### What is expected
Arrange the rows between the lines holding "The height and width of the screenshot is (812, 1468)." and "Action: [x=1280, y=75]", inclusive, as a Markdown table with the columns Number and Line. Put a running number and the line's text in each table row, and leave out blank lines.

### Provided entries
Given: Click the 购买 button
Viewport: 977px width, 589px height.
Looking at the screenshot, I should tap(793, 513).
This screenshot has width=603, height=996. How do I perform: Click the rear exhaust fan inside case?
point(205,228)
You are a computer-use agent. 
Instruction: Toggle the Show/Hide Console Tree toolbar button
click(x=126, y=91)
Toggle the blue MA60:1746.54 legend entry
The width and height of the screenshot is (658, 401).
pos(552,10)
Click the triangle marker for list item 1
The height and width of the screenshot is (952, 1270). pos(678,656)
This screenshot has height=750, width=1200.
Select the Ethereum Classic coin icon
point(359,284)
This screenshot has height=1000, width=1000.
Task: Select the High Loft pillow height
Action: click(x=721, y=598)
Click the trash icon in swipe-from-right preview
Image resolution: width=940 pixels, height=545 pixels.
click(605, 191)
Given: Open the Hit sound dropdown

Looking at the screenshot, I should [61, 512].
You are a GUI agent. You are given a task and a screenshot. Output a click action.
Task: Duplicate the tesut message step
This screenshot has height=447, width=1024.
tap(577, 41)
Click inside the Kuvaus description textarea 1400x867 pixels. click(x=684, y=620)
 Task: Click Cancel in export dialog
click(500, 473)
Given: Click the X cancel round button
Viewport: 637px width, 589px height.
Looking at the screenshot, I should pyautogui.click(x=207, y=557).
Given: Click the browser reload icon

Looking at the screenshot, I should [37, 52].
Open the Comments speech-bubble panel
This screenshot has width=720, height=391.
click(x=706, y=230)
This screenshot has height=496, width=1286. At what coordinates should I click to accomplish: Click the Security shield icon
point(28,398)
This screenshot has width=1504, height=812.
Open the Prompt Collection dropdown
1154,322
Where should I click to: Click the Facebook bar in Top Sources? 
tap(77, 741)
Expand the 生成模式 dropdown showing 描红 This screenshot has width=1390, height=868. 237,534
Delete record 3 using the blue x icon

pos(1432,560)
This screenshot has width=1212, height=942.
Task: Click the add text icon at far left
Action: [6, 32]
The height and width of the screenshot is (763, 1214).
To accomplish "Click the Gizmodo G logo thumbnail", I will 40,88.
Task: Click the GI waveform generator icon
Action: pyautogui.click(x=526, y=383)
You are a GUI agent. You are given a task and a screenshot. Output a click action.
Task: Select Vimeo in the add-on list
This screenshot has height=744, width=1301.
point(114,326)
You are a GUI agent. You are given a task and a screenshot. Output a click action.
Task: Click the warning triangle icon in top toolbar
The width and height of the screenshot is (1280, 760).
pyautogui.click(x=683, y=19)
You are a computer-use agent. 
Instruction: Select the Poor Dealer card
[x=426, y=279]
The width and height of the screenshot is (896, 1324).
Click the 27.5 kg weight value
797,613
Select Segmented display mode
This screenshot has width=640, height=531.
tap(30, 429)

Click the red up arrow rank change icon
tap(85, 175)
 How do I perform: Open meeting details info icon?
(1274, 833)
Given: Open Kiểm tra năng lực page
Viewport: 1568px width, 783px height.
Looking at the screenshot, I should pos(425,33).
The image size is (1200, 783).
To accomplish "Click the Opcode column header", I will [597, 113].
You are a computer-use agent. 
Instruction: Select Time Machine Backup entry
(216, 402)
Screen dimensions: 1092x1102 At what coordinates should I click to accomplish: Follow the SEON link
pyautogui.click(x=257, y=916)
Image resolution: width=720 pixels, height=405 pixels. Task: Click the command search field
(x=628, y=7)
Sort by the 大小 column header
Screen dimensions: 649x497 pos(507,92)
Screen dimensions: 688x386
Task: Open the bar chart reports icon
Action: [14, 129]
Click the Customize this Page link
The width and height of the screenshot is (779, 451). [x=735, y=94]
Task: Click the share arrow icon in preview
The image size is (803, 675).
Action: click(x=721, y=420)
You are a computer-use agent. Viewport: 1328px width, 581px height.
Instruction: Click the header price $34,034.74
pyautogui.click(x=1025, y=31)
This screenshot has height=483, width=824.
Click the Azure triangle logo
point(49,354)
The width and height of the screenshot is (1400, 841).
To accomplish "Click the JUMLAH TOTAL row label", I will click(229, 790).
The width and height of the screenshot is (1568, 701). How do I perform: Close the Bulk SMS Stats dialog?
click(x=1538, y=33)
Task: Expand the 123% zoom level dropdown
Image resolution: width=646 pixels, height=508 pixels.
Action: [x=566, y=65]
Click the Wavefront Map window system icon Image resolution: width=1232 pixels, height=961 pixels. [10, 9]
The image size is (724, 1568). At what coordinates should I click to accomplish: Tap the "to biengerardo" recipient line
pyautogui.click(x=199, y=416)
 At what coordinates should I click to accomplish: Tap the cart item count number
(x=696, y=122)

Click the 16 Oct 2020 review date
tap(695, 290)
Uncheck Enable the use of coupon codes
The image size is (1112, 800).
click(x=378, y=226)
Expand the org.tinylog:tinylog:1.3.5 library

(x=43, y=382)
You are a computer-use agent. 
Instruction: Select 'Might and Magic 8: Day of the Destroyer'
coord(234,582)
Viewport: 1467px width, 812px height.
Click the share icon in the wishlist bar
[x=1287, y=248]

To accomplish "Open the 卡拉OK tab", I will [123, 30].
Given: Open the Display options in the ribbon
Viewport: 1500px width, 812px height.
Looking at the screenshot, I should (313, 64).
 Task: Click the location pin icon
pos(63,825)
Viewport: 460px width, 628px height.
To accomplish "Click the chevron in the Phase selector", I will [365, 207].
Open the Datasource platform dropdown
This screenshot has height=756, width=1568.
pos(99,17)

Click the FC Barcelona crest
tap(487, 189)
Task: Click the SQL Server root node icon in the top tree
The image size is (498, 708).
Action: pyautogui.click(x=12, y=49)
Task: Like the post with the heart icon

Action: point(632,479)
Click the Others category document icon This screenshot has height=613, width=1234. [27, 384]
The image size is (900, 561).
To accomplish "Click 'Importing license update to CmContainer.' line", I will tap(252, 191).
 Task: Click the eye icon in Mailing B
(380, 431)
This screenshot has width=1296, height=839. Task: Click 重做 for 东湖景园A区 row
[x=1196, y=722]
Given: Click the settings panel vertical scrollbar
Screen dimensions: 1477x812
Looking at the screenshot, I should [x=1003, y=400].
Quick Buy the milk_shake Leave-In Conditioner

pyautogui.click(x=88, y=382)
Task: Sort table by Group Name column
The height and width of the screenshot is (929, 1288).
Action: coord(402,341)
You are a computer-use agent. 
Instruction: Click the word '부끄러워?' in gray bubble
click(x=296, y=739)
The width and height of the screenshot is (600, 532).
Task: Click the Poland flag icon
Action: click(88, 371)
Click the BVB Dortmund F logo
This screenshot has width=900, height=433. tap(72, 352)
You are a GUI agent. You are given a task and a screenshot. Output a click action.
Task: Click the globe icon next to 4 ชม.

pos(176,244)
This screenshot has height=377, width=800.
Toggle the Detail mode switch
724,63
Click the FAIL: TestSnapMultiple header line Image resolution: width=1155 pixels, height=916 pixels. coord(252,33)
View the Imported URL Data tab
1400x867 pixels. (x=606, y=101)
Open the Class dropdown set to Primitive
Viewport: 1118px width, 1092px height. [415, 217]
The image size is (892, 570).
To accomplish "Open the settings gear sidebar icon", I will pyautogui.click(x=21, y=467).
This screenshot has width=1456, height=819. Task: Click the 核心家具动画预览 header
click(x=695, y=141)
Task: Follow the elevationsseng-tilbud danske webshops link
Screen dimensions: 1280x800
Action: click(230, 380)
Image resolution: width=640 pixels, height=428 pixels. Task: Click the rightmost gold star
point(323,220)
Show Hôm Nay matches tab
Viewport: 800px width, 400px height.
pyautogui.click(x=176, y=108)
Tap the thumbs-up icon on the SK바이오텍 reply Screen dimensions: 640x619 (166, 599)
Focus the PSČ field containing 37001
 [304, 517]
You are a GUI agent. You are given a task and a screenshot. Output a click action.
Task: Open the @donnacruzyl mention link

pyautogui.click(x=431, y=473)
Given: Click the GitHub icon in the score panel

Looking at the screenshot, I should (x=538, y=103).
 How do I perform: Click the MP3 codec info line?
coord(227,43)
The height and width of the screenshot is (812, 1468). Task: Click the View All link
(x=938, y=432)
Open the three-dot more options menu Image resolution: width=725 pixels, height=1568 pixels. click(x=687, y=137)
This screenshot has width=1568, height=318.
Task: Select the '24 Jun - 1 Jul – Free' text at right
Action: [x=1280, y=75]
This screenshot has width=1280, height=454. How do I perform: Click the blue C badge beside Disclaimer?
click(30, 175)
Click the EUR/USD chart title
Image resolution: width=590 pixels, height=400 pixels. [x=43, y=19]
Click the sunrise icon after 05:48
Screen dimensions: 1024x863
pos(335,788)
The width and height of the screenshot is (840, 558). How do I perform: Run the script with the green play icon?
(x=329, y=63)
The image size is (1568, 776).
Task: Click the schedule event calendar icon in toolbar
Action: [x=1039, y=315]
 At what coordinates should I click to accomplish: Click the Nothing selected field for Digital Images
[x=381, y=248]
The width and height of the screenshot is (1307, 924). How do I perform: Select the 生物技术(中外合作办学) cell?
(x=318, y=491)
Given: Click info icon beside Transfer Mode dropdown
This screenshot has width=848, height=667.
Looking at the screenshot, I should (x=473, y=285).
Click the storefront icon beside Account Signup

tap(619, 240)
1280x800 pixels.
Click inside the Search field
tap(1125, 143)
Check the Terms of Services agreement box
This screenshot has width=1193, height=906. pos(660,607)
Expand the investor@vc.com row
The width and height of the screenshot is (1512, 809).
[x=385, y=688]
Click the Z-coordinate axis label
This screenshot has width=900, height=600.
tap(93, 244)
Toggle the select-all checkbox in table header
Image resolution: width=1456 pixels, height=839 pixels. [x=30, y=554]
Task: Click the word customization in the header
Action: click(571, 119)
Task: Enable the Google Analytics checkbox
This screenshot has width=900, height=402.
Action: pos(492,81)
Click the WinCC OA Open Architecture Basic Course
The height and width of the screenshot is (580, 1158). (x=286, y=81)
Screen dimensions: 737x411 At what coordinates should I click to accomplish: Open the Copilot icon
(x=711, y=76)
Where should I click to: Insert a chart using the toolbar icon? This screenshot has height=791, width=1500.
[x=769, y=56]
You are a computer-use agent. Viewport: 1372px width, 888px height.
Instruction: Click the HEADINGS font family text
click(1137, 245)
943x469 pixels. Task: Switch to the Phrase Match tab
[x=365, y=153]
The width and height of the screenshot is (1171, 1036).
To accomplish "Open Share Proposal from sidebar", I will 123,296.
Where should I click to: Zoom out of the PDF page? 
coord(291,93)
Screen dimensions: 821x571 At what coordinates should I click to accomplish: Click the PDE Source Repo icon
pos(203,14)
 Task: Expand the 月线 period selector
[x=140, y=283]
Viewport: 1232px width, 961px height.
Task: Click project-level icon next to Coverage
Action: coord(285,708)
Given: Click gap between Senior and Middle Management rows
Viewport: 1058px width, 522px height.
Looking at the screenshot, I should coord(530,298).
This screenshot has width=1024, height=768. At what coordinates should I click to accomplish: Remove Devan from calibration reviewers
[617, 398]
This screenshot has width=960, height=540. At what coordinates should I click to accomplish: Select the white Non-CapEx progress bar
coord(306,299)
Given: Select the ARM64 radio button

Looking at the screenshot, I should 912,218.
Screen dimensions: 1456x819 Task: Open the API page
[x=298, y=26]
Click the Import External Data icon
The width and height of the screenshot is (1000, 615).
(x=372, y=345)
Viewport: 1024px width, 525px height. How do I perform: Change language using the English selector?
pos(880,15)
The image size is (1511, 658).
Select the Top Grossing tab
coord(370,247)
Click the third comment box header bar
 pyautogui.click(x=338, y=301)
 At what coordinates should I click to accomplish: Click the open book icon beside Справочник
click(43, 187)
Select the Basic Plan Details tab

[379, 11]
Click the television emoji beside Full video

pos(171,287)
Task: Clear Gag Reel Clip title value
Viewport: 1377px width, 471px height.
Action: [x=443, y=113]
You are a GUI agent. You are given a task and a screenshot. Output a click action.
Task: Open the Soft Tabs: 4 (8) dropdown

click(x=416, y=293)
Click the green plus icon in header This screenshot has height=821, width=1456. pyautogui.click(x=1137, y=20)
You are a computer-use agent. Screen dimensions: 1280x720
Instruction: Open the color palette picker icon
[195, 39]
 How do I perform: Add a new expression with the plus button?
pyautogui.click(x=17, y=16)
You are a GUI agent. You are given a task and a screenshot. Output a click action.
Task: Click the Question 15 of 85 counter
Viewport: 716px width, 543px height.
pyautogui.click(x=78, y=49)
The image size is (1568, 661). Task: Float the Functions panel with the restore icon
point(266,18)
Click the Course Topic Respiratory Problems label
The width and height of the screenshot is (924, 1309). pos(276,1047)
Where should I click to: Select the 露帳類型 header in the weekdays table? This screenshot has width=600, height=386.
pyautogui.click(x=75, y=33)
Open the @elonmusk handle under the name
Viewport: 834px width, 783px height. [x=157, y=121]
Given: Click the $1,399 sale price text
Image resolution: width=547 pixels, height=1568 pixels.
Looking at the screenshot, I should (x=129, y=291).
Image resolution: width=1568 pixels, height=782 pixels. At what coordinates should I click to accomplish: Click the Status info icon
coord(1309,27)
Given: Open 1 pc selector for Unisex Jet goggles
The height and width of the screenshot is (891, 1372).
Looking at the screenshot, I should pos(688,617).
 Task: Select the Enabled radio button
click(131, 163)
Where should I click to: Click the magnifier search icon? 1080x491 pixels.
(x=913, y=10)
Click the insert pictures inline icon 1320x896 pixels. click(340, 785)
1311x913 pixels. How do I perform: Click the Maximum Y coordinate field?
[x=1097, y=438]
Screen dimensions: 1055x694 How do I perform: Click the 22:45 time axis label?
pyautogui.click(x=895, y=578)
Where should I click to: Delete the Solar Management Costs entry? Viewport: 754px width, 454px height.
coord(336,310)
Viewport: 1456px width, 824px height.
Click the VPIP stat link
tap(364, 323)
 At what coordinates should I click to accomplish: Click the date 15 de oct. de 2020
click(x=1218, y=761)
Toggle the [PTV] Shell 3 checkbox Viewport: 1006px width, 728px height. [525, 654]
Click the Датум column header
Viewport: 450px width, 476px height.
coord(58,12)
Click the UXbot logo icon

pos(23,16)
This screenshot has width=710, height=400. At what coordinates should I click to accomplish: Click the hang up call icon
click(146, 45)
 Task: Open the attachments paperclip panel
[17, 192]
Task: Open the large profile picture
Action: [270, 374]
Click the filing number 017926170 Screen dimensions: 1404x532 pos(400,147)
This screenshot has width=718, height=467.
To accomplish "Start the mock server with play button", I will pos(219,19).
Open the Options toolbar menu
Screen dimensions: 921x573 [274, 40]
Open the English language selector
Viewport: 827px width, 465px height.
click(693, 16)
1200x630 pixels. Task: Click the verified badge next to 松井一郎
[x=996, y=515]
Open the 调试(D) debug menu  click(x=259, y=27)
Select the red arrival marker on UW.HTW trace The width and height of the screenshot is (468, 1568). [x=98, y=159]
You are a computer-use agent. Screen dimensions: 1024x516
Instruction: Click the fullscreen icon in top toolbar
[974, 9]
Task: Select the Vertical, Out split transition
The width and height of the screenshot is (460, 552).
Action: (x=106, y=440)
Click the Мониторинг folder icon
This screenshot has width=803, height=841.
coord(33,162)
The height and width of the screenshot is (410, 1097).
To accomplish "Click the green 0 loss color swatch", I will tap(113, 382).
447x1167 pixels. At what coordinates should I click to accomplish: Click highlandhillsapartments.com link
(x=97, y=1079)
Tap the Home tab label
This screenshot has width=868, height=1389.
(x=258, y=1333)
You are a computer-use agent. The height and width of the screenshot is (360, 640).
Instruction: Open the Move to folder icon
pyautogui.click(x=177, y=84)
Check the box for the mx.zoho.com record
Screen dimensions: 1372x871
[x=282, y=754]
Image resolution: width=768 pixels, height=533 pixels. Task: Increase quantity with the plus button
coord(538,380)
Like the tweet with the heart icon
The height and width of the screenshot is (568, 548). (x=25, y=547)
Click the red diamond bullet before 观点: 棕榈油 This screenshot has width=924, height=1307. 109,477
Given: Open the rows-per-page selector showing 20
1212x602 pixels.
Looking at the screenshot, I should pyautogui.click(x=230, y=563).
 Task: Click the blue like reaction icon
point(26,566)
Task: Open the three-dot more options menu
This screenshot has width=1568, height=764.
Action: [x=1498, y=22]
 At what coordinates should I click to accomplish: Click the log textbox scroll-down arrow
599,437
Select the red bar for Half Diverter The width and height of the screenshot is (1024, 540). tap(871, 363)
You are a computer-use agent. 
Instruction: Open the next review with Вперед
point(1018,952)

### Solution for this exercise
| Number | Line |
|---|---|
| 1 | The height and width of the screenshot is (812, 1468). Task: Click the View All link |
| 2 | (x=938, y=432) |
| 3 | Open the three-dot more options menu Image resolution: width=725 pixels, height=1568 pixels. click(x=687, y=137) |
| 4 | This screenshot has width=1568, height=318. |
| 5 | Task: Select the '24 Jun - 1 Jul – Free' text at right |
| 6 | Action: [x=1280, y=75] |